• _TASK GOAL_
From the entries below, copy each line in which the word "agent" occurs.

• _GIVEN DATA_
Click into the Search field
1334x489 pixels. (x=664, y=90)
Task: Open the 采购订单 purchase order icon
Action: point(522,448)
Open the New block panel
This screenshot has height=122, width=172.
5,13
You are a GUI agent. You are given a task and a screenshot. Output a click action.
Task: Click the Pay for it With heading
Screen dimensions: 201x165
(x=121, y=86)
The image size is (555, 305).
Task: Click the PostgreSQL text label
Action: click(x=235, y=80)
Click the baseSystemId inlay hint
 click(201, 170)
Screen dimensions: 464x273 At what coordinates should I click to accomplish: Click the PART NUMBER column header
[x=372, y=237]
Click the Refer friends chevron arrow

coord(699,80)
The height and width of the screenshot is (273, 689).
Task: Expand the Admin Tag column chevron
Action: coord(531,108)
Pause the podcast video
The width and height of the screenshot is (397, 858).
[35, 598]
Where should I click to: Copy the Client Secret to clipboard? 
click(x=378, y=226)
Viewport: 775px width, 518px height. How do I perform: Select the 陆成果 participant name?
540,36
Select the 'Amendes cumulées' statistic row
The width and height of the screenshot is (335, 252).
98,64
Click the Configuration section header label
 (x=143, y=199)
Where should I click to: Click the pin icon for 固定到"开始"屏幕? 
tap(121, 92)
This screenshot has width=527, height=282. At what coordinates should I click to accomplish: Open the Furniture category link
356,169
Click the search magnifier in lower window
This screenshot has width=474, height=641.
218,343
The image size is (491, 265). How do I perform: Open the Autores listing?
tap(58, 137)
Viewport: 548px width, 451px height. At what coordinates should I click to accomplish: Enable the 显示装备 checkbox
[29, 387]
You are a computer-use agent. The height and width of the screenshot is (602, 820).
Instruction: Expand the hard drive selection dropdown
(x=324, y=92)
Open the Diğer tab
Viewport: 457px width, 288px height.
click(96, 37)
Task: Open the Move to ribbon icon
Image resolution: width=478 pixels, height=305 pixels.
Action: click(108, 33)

• _ANSWER BOX_
You are a GUI agent. You are given a task and a screenshot. Output a click action.
You are a computer-use agent. The height and width of the screenshot is (602, 820).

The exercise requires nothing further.